**Instruction:** Count the lines in the entries below that contain the string "width", where uppercase and lowercase letters count as different. Give only the number.

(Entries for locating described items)
start

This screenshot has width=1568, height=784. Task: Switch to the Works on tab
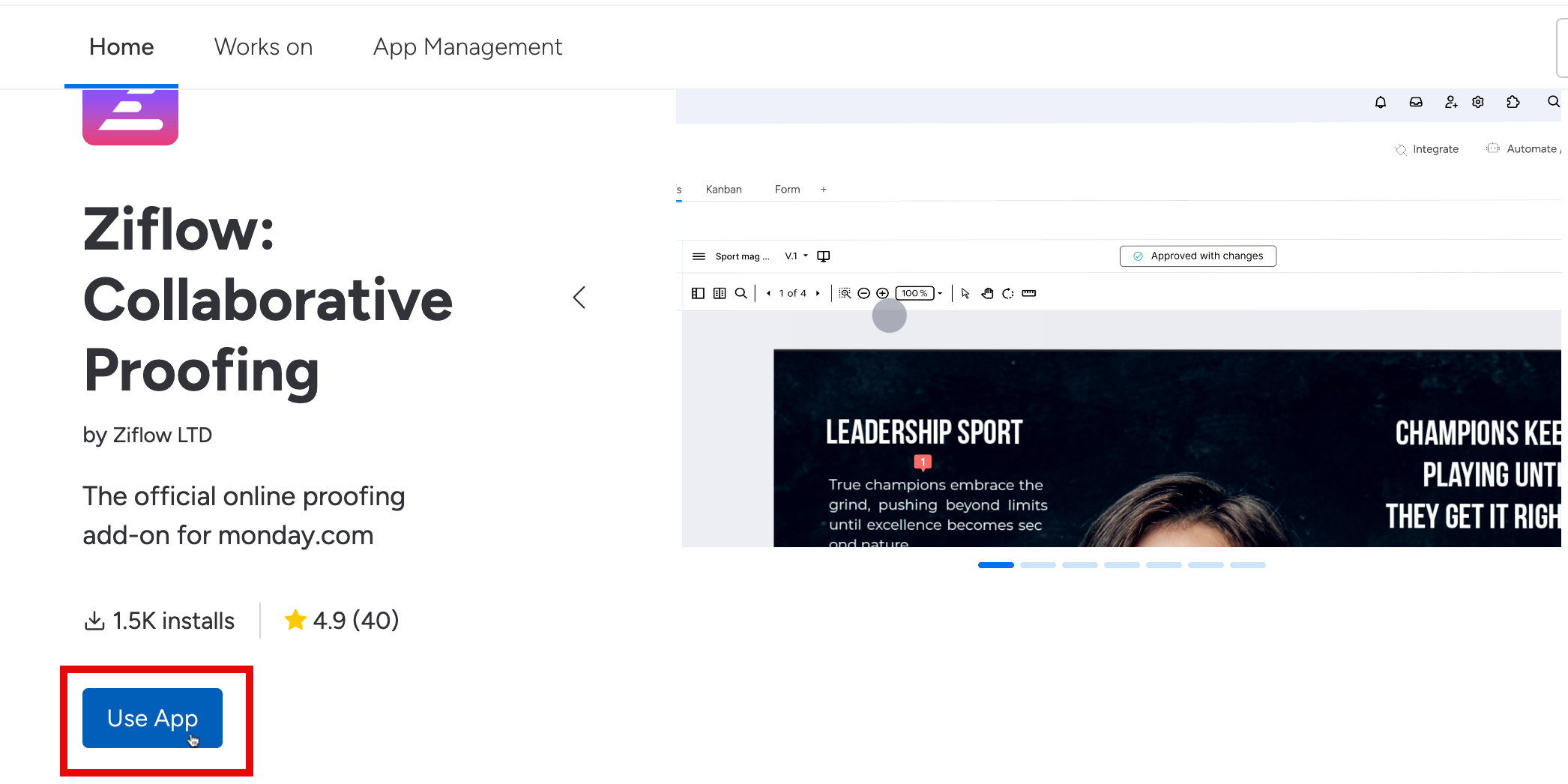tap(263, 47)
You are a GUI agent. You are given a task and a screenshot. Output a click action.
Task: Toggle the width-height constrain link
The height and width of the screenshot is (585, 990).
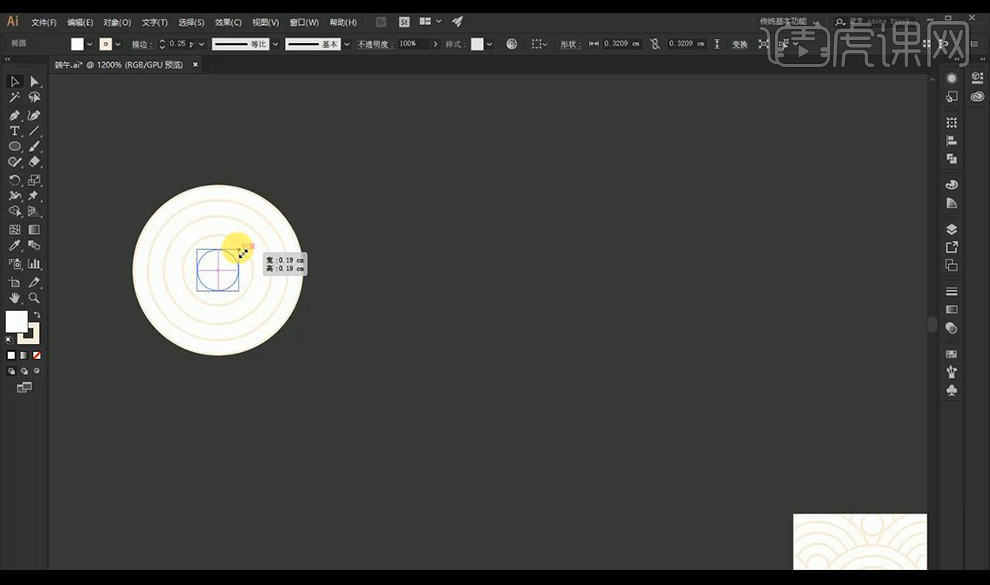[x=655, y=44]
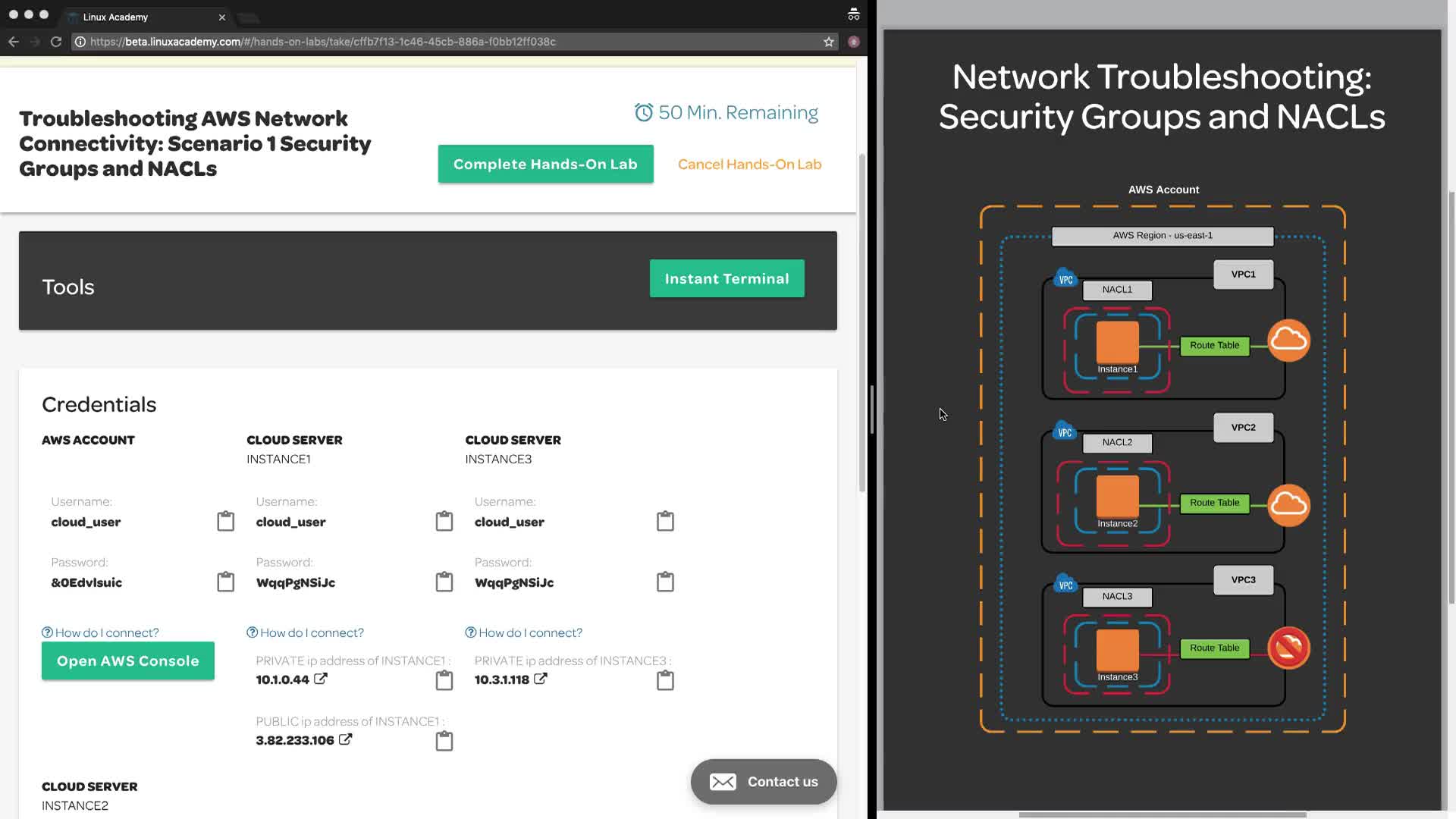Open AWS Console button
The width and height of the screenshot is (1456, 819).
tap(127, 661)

end

**Correct output:** 4